Ну, долой лирику. Ближе к 20.00 комиссия написала бумажку и перед камерой её зачитала. После чего, не дав, Соне написать особое мнение, 3 мента вынесли её, цепляющуюся за все выступы. Я не знаю, с какой нежностью они это всё делали, но когда я спустилась к ней на первый этаж, мне хотелось плакать самой от этой картины. Если бы её видели члены комиссии, то они бы меньше смеялись и шутили о том, как у них болит голова от Сони.
Мне сказали, что если я буду снимать задержание Сони, то со мной будет так же. Мне сказали, что если я буду снимать бюллетени, то я не смогу стоять даже в своём несчастном углу, куда меня запихнули, откуда наблюдали за моими действиями все, кто мог. Меня впрессовали своими взглядами и угрозами в этот угол стола. Я могла шевелить только глазными яблоками, которые с ужасом смотрели на увеличивающуюся пачку с бюллетенями за Путина, которую явно подпитывали 419 психоневрологических голосов. Под шуршание этих проекций нашей гражданской позиции на бумагу я чувствовала, как всё разваливается на части, песчинки и кирпичики. Как гниют эти все люди изнутри, как всё угодит во мрак, как уходят все наши надежды.
Правда в том, что если этом людям нечего было фальсифицировать, они бы не боялись там моего объектива.
Правда в том, что когда «то, что они сделали», срок монстра, которого они создали 4 марта, подойдёт к концу, мне будет 26. Может быть, у меня будет муж и ребёнок, а может несколько. И эти 6 лет - это то важное время, куда я закладываю основу большей части своей жизни и жизни моих будущих детей.
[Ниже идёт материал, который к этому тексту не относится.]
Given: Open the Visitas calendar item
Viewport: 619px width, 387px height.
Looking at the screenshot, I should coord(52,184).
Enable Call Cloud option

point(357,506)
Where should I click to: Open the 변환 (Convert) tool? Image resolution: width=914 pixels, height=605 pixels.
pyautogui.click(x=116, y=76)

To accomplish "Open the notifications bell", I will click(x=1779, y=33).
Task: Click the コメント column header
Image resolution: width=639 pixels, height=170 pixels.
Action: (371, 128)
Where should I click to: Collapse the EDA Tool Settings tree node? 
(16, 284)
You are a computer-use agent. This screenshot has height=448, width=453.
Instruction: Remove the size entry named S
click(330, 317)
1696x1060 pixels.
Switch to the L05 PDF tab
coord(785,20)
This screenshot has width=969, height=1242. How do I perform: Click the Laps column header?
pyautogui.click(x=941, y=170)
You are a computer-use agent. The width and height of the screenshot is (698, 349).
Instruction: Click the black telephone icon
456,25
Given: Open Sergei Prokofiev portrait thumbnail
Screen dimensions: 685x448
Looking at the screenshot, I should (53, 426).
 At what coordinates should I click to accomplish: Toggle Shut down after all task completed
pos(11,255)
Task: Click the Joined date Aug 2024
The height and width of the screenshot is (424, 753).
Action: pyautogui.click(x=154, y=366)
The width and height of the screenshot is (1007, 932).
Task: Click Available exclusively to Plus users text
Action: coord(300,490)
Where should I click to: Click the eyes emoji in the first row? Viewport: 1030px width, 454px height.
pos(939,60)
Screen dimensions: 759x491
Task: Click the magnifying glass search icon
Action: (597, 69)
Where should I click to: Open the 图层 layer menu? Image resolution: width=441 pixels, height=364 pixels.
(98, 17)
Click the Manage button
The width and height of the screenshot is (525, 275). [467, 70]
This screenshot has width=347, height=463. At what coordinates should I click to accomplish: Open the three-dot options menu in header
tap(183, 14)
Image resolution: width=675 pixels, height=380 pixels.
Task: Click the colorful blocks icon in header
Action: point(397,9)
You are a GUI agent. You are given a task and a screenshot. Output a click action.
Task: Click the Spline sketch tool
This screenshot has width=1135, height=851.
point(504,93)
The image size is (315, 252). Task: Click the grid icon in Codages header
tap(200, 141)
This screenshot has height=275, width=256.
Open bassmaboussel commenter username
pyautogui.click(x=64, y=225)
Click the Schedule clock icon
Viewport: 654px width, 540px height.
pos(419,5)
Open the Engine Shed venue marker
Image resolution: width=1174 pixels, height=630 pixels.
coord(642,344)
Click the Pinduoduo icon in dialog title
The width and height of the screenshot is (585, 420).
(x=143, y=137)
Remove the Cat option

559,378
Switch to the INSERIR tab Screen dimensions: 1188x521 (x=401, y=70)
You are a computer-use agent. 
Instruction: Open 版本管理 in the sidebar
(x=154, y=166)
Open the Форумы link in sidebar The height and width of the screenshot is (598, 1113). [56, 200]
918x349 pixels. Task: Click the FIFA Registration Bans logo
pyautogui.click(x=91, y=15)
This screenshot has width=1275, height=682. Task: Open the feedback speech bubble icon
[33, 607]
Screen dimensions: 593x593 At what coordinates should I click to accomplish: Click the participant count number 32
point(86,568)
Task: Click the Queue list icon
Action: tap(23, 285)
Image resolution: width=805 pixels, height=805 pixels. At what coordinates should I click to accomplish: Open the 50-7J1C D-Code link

Всё конечно зависит только от меня. И сколько я буду над собой работать, чтобы достичь результатов, будет зависеть только от меня самой. Но насколько мне будет безопасно ходить по улицам, насколько мой труд будет достаточным для того, чтобы обеспечить себя жильём, едой, образованием, духовными ценностями зависит от одного человека. Но он нервно срывается в микрофон, много машет руками и плачет.
Совсем не так, как плакала я на ступеньках Эрмитажа. Я хочу, чтобы это почувствовали все.